The Court also had regard to which approach would provide a coherent and congruent operation of the Policy. Particular reference was made to the fact the policy provided for a structured regime of benefits, each of which was payable at various times and in differing circumstances, and the life insured’s interpretation of the policy would mean she would have bene entitled to both TPD and temporary disablement benefits across the same period of time.

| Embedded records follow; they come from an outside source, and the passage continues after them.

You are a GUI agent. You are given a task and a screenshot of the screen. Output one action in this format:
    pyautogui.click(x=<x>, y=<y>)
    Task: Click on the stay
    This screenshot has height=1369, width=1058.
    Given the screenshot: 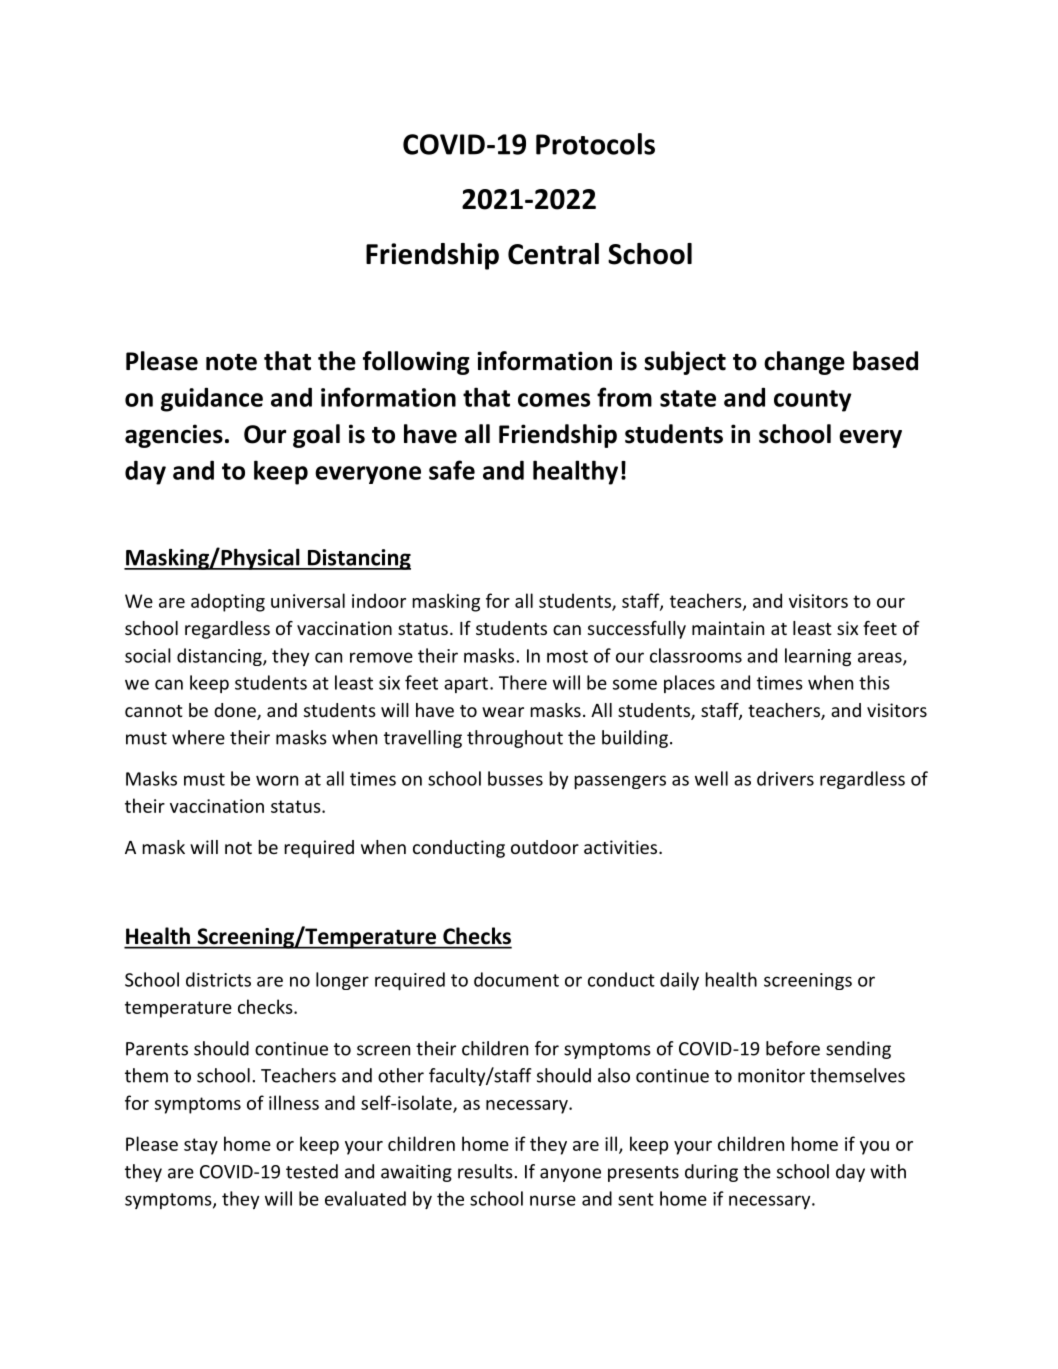 What is the action you would take?
    pyautogui.click(x=201, y=1146)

Adopting a commercial approach to interpretation of the policy, the Court determined it was not likely that the policy would have provided for payment of two different types of benefits in respect of the same period of time.

The Section 54 Discussion

The Court ultimately found that section 54 did not apply to the circumstances of the life insured’s TPD claim.

  1. reliance was sought on section 54 to backdate a claim that had been “in fact made”;
  2. the failure to obtain certification from a Medical Practitioner from the earlier point in time was not an “omission” for the purposes of section 54, and there is no suggestion any earlier diagnosis could have been made;
  3. the certification requirement was a restriction or limitation inherent in the cover and an essential character of the policy. Therefore section 54 did not operate to extend cover under the Policy to provide benefits in respect of the period prior to the life insured satisfying the terms of the definition of Date of Disablement; and
  4. the temporal elements underlying the benefits payable were fundamental aspects of the cover provided, particularly having regard to the sequential nature of the available benefits under the policy.

The Court again noted if section 54 applied in the manner alleged, a life insured would be eligible to dual benefits across the same period and “… that is objectively not how sensible, commercial parties would have intended the Policy to operate and it underscores the inapplicability of s 54 in the present circumstances.

Take Away

This case provides a comforting reminder to insurers that the Courts won’t be afraid to fall back on the basic principles of policy interpretation, preferring a common sense interpretation that affords the contract commercial purpose and efficacy, over creative interpretations that lend themselves to unintended approaches. A key take away for insurers is to be wary of the use of temporal language in policy wording, and to ensure the language reflects the specific intentions of underwriters.

Insurers should also be buoyed by the Court’s reluctance to further obfuscate the application of section 54, taking a black letter law approach and reaffirming the requirement that it has no application to a restriction or limitation that is an essential character of the policy.